Roofs are brutal environments for plants as anyone who has tried to grow tomatoes on their deck can attest. Plants that can thrive in such conditions must be able to withstand high and low temperatures, lack of water and poor soil.

The market for green roof plants is like the plants themselves, small and growing.

Chicago put a green roof on its City Hall in 2000 and since then about 150 public and private buildings have followed, including a downtown McDonald's restaurant and an Apple computer store.
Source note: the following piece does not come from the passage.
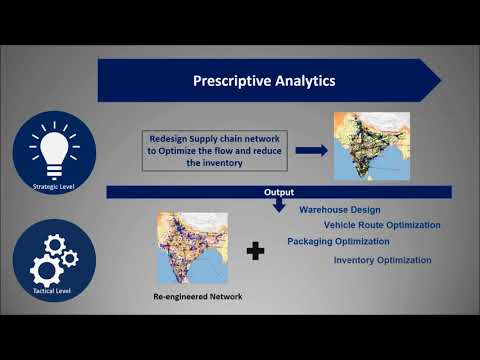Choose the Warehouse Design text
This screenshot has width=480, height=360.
[339, 210]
The construction of green roofs has been spurred in part by the city's green building and green roof policies, which apply to new public buildings, and private developments and structures that are subsidized by the city.

In addition to requirements that a certain percentage of roof space be constructed as green roofs, the city is also awarding 20 $5,000 grants to help the owners of small commercial properties and residential buildings install green roofs.

"For a city, it really helps to solve a number of our problems," said Sadhu Johnston, commissioner of Chicago's Department of Environment.

"We're finding its brings temperatures down on a roof from 160 to about 80 degrees in the summer."

That can help fight sweltering downtown temperatures that claim the lives of the elderly and sick each summer, he said.

Chicago installed its City Hall roof after Mayor Richard Daley visited Europe, where a mature green roof industry already exists. Now, the City Hall roof also has two beehives from which honey is collected for sale at auction each year, said Larry Merritt, a spokesman for the Chicago department of the environment, whose office looks down on the building.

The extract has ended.